The request ::
Extract the Norman v. Niagara Mohawk decision below in full, reproducing every line verbatim.

-- begin Supplied passage --

DATE: April 19, 1995
CASE NO. 85-ERA-35
IN THE MATTER OF
RUDOLF A. NORMAN,
COMPLAINANT,
v.
NIAGARA MOHAWK POWER
CORPORATION
RESPONDENT. [1]
BEFORE: THE SECRETARY OF LABOR
DECISION AND ORDER
Before me for review is the Recommended Decision and Order
(R.D. and O.) of the Administrative Law Judge (ALJ) in this case
arising under the employee protection provision of the Energy
Reorganization Act of 1974 as amended, (ERA), 42 U.S.C. §
5851 (1992). Complainant charges that Respondent (NIMO)
discriminatorily "docked" him two days of compensation, as
reflected in Norman's April, 1985 paycheck (received by him
during the first week of May, 1985), in retaliation for the
conscientious performance of certain safety/auditing
responsibilities as a member of Respondent's Quality Assurance
Program.
Complainant was charged with being absent without leave for
the days of March 26th and 27th, 1985. The ALJ found that the
evidence presented failed to establish that the two-day pay
reduction was motivated by any protected activity. However, the
ALJ disposed of the complaint by dismissing it as untimely filed.
BACKGROUND
The facts are thoroughly summarized in the ALJ's decision.
[PAGE 2]
R.D. and O. at 3-7. During the 1983-84 period, Complainant was
transferred from his regular duties as a nuclear engineer in
order to participate as a member of Respondent's internal safety
audit team. The subsequent audit, referred to by all parties
herein as Audit No. 4, resulted in a draft report containing 29
major findings of non-conformance or deficiencies on the part of
Respondent NIMO in the construction of a nuclear power plant
facility in Oswego, New York. Following several so called "exit
critiques" of the audit report it was, at the direction of NIMO's
Vice President, referred to a consultant/contractor, Management
Analysis Company (MAC). The audit report was rewritten by MAC,
resulting in the total number of findings of non-conformance or
deficiencies being reduced from 29 to 8.

-- end Supplied passage --
-- begin Extracted information --

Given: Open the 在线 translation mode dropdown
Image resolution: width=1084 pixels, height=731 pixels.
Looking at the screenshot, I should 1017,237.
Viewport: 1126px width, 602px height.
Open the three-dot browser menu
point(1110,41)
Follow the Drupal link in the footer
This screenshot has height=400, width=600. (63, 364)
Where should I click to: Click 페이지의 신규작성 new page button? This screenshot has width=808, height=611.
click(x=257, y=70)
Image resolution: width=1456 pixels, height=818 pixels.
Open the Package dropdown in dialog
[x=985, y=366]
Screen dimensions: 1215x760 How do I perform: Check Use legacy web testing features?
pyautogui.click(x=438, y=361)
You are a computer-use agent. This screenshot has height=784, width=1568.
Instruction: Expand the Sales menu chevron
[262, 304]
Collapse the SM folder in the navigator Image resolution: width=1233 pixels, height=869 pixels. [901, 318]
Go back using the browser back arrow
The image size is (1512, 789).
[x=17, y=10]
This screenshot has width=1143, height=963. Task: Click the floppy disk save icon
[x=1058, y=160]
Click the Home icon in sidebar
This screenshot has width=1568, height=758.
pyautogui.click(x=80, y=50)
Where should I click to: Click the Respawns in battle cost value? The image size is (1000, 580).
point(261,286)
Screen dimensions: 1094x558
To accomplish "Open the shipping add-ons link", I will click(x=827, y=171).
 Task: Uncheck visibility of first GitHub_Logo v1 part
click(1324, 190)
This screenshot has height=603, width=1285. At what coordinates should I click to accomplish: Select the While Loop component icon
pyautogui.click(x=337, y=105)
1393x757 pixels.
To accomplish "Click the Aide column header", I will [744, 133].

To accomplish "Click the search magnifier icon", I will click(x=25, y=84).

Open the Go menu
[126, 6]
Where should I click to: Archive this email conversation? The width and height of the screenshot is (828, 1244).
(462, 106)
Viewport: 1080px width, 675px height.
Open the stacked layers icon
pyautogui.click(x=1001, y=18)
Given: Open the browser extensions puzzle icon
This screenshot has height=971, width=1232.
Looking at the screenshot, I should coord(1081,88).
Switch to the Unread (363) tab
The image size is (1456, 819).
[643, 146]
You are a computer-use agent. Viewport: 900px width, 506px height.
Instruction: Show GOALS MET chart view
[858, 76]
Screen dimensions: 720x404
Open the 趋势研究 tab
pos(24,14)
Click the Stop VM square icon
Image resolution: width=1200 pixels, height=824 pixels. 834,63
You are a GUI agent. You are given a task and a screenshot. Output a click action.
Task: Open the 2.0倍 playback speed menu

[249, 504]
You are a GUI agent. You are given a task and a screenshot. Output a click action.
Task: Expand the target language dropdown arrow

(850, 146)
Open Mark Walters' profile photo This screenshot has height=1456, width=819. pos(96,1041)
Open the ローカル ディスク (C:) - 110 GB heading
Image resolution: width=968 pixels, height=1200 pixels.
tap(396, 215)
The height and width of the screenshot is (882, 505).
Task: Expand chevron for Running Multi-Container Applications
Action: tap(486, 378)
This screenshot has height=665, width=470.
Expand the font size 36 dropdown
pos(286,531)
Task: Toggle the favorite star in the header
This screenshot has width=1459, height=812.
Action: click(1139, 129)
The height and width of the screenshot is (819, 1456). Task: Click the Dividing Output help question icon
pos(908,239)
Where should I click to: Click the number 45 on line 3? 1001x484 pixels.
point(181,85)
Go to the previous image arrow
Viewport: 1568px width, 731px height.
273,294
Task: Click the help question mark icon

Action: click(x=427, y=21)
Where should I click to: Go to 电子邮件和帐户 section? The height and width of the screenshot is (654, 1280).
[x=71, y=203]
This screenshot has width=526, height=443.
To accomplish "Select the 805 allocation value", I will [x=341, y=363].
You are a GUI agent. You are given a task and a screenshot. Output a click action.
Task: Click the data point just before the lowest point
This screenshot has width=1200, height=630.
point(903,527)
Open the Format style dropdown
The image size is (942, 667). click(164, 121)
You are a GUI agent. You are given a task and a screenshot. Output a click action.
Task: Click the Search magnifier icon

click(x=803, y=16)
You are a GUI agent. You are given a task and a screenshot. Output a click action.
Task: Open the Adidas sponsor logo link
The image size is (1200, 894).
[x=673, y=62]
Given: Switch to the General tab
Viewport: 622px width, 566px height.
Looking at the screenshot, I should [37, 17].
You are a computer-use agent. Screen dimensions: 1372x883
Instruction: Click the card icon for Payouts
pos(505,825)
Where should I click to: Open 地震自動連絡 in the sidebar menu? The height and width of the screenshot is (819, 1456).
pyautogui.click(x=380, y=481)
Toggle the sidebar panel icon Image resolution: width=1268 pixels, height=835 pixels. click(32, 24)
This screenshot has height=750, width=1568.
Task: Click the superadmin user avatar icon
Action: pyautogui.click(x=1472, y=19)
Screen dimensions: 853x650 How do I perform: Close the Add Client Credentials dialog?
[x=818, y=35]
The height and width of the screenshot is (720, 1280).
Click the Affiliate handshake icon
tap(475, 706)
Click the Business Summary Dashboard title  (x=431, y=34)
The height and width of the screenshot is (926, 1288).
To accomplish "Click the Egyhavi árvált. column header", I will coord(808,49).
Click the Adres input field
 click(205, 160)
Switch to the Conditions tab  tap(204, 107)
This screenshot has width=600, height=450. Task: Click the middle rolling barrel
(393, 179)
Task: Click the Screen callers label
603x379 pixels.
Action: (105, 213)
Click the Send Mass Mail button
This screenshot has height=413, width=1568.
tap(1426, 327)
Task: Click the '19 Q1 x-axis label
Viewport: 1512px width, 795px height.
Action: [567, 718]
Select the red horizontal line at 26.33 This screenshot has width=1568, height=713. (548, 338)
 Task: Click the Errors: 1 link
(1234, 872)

-- end Extracted information --

Exercise solution ::
DATE: April 19, 1995
CASE NO. 85-ERA-35
IN THE MATTER OF
RUDOLF A. NORMAN,
COMPLAINANT,
v.
NIAGARA MOHAWK POWER
CORPORATION
RESPONDENT. [1]
BEFORE: THE SECRETARY OF LABOR
DECISION AND ORDER
Before me for review is the Recommended Decision and Order
(R.D. and O.) of the Administrative Law Judge (ALJ) in this case
arising under the employee protection provision of the Energy
Reorganization Act of 1974 as amended, (ERA), 42 U.S.C. §
5851 (1992). Complainant charges that Respondent (NIMO)
discriminatorily "docked" him two days of compensation, as
reflected in Norman's April, 1985 paycheck (received by him
during the first week of May, 1985), in retaliation for the
conscientious performance of certain safety/auditing
responsibilities as a member of Respondent's Quality Assurance
Program.
Complainant was charged with being absent without leave for
the days of March 26th and 27th, 1985. The ALJ found that the
evidence presented failed to establish that the two-day pay
reduction was motivated by any protected activity. However, the
ALJ disposed of the complaint by dismissing it as untimely filed.
BACKGROUND
The facts are thoroughly summarized in the ALJ's decision.
[PAGE 2]
R.D. and O. at 3-7. During the 1983-84 period, Complainant was
transferred from his regular duties as a nuclear engineer in
order to participate as a member of Respondent's internal safety
audit team. The subsequent audit, referred to by all parties
herein as Audit No. 4, resulted in a draft report containing 29
major findings of non-conformance or deficiencies on the part of
Respondent NIMO in the construction of a nuclear power plant
facility in Oswego, New York. Following several so called "exit
critiques" of the audit report it was, at the direction of NIMO's
Vice President, referred to a consultant/contractor, Management
Analysis Company (MAC). The audit report was rewritten by MAC,
resulting in the total number of findings of non-conformance or
deficiencies being reduced from 29 to 8.